Copy out each of the entries below word for word.
— begin —
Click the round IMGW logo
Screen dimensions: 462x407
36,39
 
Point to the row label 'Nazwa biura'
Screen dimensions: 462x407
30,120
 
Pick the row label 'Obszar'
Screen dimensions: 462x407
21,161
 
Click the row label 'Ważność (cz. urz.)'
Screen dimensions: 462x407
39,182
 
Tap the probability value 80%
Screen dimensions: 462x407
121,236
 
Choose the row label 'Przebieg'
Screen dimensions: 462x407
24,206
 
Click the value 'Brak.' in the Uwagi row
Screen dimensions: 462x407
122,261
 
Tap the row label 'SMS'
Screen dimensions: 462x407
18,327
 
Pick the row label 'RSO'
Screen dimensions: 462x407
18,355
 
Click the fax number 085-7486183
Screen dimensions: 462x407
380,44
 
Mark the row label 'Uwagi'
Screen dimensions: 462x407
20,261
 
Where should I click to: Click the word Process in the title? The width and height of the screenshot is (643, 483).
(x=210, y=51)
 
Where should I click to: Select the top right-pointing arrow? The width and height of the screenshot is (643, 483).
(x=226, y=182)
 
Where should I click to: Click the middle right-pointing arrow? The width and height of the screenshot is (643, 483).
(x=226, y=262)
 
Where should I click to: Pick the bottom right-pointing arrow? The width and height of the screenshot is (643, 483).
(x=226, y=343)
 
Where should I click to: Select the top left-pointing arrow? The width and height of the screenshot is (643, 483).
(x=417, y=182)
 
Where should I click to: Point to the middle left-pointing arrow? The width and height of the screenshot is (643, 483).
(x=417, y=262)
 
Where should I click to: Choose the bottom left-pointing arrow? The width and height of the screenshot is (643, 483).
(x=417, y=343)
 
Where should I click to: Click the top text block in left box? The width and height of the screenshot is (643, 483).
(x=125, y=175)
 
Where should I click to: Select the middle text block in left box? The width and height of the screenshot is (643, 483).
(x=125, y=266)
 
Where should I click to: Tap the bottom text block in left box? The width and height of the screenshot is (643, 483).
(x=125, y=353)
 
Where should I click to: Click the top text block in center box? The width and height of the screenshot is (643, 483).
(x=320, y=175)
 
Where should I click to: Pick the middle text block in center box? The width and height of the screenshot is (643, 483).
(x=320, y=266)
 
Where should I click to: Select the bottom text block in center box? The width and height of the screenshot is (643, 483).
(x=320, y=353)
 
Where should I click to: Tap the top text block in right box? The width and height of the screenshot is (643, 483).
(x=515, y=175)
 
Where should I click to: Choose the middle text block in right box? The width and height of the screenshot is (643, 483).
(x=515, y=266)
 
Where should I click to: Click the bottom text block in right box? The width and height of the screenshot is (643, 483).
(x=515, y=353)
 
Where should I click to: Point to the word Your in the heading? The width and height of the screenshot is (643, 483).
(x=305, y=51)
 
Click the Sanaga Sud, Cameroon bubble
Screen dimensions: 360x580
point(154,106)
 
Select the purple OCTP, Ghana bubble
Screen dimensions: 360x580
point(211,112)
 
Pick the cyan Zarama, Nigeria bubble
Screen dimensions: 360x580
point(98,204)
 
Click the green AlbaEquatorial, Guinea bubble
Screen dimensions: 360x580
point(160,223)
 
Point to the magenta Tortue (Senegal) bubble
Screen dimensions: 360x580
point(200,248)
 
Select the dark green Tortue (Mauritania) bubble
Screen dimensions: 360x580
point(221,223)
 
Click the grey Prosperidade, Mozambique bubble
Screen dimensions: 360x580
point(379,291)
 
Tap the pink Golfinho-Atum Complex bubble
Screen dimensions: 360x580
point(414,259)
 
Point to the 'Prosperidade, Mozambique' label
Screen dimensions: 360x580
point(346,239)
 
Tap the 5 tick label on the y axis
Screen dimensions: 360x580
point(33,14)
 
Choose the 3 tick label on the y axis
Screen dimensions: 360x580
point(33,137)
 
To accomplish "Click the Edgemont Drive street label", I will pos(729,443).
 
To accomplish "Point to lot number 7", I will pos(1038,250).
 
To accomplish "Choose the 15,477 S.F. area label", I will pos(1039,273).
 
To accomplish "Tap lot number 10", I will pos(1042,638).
— end —
**Response to the exercise:**
Click the round IMGW logo
Screen dimensions: 462x407
36,39
 
Point to the row label 'Nazwa biura'
Screen dimensions: 462x407
30,120
 
Pick the row label 'Obszar'
Screen dimensions: 462x407
21,161
 
Click the row label 'Ważność (cz. urz.)'
Screen dimensions: 462x407
39,182
 
Tap the probability value 80%
Screen dimensions: 462x407
121,236
 
Choose the row label 'Przebieg'
Screen dimensions: 462x407
24,206
 
Click the value 'Brak.' in the Uwagi row
Screen dimensions: 462x407
122,261
 
Tap the row label 'SMS'
Screen dimensions: 462x407
18,327
 
Pick the row label 'RSO'
Screen dimensions: 462x407
18,355
 
Click the fax number 085-7486183
Screen dimensions: 462x407
380,44
 
Mark the row label 'Uwagi'
Screen dimensions: 462x407
20,261
 
Where should I click to: Click the word Process in the title? The width and height of the screenshot is (643, 483).
(x=210, y=51)
 
Where should I click to: Select the top right-pointing arrow? The width and height of the screenshot is (643, 483).
(x=226, y=182)
 
Where should I click to: Click the middle right-pointing arrow? The width and height of the screenshot is (643, 483).
(x=226, y=262)
 
Where should I click to: Pick the bottom right-pointing arrow? The width and height of the screenshot is (643, 483).
(x=226, y=343)
 
Where should I click to: Select the top left-pointing arrow? The width and height of the screenshot is (643, 483).
(x=417, y=182)
 
Where should I click to: Point to the middle left-pointing arrow? The width and height of the screenshot is (643, 483).
(x=417, y=262)
 
Where should I click to: Choose the bottom left-pointing arrow? The width and height of the screenshot is (643, 483).
(x=417, y=343)
 
Where should I click to: Click the top text block in left box? The width and height of the screenshot is (643, 483).
(x=125, y=175)
 
Where should I click to: Select the middle text block in left box? The width and height of the screenshot is (643, 483).
(x=125, y=266)
 
Where should I click to: Tap the bottom text block in left box? The width and height of the screenshot is (643, 483).
(x=125, y=353)
 
Where should I click to: Click the top text block in center box? The width and height of the screenshot is (643, 483).
(x=320, y=175)
 
Where should I click to: Pick the middle text block in center box? The width and height of the screenshot is (643, 483).
(x=320, y=266)
 
Where should I click to: Select the bottom text block in center box? The width and height of the screenshot is (643, 483).
(x=320, y=353)
 
Where should I click to: Tap the top text block in right box? The width and height of the screenshot is (643, 483).
(x=515, y=175)
 
Where should I click to: Choose the middle text block in right box? The width and height of the screenshot is (643, 483).
(x=515, y=266)
 
Where should I click to: Click the bottom text block in right box? The width and height of the screenshot is (643, 483).
(x=515, y=353)
 
Where should I click to: Point to the word Your in the heading? The width and height of the screenshot is (643, 483).
(x=305, y=51)
 
Click the Sanaga Sud, Cameroon bubble
Screen dimensions: 360x580
point(154,106)
 
Select the purple OCTP, Ghana bubble
Screen dimensions: 360x580
point(211,112)
 
Pick the cyan Zarama, Nigeria bubble
Screen dimensions: 360x580
point(98,204)
 
Click the green AlbaEquatorial, Guinea bubble
Screen dimensions: 360x580
point(160,223)
 
Point to the magenta Tortue (Senegal) bubble
Screen dimensions: 360x580
point(200,248)
 
Select the dark green Tortue (Mauritania) bubble
Screen dimensions: 360x580
point(221,223)
 
Click the grey Prosperidade, Mozambique bubble
Screen dimensions: 360x580
point(379,291)
 
Tap the pink Golfinho-Atum Complex bubble
Screen dimensions: 360x580
point(414,259)
 
Point to the 'Prosperidade, Mozambique' label
Screen dimensions: 360x580
point(346,239)
 
Tap the 5 tick label on the y axis
Screen dimensions: 360x580
point(33,14)
 
Choose the 3 tick label on the y axis
Screen dimensions: 360x580
point(33,137)
 
To accomplish "Click the Edgemont Drive street label", I will pos(729,443).
 
To accomplish "Point to lot number 7", I will pos(1038,250).
 
To accomplish "Choose the 15,477 S.F. area label", I will pos(1039,273).
 
To accomplish "Tap lot number 10", I will pos(1042,638).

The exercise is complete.